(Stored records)
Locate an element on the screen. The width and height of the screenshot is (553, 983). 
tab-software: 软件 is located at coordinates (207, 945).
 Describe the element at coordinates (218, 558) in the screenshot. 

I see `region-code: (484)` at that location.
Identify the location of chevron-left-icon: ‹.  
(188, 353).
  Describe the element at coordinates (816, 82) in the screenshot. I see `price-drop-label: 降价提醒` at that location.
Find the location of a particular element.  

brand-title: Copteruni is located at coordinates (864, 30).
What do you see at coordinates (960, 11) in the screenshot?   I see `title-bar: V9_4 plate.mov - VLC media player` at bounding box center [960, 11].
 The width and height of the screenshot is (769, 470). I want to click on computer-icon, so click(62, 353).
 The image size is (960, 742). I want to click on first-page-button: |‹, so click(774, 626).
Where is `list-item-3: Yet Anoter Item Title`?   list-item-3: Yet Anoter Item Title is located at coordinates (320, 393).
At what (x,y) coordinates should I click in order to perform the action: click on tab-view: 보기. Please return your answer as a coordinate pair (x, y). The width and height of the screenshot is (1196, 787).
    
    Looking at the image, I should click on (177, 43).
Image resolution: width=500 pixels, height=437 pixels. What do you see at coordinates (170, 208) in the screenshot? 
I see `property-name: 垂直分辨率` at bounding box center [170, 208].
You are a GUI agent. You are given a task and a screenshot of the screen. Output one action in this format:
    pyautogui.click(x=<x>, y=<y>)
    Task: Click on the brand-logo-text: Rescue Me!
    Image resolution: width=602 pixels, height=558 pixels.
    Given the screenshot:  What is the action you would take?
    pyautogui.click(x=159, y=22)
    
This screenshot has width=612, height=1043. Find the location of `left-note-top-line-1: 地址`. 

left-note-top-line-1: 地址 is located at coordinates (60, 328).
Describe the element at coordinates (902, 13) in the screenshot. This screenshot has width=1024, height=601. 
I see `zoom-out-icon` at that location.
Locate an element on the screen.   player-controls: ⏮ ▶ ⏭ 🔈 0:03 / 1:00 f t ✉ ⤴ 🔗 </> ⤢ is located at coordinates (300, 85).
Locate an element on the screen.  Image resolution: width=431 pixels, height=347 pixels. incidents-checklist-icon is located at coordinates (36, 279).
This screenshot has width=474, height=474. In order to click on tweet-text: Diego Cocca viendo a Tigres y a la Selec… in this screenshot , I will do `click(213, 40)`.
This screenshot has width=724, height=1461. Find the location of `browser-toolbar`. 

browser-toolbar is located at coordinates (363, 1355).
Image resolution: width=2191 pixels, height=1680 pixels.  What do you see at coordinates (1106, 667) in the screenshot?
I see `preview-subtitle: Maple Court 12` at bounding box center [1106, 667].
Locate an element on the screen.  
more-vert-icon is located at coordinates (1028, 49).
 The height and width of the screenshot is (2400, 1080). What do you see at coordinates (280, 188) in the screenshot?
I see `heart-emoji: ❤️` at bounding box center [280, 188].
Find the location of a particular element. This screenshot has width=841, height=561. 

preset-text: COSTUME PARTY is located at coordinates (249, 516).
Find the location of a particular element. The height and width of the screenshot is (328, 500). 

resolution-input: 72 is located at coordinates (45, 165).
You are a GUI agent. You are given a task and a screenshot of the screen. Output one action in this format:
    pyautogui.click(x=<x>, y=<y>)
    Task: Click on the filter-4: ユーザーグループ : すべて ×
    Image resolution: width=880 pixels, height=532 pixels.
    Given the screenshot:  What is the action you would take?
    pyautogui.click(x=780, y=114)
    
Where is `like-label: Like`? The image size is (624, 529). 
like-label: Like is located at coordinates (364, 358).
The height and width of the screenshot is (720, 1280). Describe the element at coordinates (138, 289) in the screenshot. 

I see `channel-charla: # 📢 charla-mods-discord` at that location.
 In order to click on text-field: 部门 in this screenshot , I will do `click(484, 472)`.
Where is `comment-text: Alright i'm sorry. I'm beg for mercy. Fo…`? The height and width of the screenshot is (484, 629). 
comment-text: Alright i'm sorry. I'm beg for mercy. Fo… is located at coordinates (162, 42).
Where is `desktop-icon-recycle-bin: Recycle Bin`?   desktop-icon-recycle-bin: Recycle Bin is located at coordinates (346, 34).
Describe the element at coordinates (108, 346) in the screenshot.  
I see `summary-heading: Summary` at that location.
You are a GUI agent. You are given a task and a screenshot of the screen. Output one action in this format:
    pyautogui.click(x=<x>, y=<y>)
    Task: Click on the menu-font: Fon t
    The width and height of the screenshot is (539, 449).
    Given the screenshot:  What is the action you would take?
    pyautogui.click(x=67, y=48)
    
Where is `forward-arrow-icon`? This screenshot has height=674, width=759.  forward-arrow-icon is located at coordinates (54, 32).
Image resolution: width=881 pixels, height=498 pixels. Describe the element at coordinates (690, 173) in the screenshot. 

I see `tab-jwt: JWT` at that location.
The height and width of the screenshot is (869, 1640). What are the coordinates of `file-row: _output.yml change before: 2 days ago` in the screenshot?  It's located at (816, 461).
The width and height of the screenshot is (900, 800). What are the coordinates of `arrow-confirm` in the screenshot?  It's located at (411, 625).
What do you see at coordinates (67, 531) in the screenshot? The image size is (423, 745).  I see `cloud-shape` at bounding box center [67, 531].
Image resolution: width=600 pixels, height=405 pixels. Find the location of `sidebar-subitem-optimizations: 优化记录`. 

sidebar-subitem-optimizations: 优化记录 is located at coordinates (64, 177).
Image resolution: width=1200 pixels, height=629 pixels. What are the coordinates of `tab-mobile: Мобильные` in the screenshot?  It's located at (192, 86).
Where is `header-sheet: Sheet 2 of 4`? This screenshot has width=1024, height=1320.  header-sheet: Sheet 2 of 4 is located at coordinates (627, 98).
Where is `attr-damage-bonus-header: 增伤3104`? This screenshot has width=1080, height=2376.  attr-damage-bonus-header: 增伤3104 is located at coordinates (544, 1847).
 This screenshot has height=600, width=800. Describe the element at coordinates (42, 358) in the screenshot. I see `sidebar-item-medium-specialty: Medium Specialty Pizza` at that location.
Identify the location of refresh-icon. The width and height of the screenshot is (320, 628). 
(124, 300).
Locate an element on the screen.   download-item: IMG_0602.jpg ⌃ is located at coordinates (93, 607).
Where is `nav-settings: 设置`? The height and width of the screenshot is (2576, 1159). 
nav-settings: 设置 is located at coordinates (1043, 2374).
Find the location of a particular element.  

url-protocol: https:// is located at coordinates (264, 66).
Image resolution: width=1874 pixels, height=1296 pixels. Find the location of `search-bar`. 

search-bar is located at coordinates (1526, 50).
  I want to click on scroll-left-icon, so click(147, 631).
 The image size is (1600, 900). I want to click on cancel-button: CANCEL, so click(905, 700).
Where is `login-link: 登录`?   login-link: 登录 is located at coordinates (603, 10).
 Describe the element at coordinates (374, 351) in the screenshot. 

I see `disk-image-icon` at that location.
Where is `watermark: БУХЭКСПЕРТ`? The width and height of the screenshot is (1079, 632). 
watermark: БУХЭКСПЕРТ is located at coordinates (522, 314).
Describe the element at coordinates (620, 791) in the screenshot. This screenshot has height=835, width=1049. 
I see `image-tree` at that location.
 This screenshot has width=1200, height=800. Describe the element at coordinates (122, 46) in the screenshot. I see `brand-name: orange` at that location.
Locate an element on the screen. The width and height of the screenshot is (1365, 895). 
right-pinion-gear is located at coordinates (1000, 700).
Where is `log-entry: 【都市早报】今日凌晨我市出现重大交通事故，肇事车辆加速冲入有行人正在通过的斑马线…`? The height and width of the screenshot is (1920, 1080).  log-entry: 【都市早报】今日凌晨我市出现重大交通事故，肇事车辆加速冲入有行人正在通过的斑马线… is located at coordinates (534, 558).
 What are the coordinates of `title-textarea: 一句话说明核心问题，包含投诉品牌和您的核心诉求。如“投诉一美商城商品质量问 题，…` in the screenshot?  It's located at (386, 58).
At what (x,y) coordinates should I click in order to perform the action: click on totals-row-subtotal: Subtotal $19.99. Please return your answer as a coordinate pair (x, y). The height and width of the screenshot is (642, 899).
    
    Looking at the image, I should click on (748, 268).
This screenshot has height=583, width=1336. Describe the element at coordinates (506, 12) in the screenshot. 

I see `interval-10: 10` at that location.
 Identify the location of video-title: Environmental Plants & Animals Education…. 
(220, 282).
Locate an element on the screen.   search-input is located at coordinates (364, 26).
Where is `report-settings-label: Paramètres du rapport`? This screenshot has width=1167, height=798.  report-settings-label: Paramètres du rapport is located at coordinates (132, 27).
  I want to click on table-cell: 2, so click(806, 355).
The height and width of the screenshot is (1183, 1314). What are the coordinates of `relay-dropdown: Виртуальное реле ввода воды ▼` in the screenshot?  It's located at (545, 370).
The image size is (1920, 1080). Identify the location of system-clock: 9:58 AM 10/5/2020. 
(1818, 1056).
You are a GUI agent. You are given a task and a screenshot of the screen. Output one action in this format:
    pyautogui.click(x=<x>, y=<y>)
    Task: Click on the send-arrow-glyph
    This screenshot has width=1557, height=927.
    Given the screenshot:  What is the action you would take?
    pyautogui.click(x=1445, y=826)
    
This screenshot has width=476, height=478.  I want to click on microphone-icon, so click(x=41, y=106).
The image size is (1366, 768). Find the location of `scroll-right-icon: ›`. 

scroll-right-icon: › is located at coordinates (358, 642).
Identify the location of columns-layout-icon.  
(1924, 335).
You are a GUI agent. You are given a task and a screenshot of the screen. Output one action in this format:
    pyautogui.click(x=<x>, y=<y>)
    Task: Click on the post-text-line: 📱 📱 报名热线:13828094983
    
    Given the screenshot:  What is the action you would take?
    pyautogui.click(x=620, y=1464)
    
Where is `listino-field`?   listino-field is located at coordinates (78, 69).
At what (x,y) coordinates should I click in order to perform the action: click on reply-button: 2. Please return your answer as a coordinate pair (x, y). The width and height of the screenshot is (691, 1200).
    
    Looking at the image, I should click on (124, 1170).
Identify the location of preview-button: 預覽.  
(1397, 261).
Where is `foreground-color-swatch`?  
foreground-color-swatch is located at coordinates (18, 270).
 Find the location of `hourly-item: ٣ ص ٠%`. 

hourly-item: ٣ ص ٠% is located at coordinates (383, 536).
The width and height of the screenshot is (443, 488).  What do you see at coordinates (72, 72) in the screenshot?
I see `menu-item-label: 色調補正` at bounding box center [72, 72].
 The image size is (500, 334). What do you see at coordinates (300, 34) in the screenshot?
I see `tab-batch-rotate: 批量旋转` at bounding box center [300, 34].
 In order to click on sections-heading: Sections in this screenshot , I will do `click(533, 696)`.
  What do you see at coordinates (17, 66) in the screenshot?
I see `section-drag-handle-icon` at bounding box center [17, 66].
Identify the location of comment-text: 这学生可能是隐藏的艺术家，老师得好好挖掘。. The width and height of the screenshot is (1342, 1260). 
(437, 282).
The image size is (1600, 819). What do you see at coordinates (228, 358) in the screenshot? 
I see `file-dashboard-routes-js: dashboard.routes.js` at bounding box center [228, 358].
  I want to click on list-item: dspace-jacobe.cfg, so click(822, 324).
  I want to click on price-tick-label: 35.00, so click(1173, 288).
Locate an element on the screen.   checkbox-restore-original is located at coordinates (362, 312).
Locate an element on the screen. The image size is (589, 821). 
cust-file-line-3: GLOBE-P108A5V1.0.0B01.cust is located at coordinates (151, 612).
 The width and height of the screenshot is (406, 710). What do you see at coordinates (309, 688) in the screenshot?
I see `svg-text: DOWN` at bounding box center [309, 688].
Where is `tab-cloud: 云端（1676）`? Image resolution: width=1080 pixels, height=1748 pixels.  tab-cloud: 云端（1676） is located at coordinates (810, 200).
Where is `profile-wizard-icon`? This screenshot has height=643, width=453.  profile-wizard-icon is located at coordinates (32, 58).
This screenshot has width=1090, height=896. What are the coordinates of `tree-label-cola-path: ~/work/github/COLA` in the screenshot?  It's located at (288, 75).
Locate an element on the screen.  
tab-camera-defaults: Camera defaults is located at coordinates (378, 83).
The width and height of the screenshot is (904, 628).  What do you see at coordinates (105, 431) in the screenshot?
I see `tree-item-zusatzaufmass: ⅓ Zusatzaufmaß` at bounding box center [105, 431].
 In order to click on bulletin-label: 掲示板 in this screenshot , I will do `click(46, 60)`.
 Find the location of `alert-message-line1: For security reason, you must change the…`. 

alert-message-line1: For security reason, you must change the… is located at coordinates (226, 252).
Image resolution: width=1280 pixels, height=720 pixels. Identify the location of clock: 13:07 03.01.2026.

**TRY IT:**
Change "Identify" to "Find" in everything from the line containing "This screenshot has height=583, width=1336." down to the line containing "coordinates (364, 26).", and give those lines again with nothing else altered.

**OUTPUT OF THE EXERCISE:**
This screenshot has height=583, width=1336. Describe the element at coordinates (506, 12) in the screenshot. 

I see `interval-10: 10` at that location.
 Find the location of video-title: Environmental Plants & Animals Education…. 
(220, 282).
Locate an element on the screen.   search-input is located at coordinates (364, 26).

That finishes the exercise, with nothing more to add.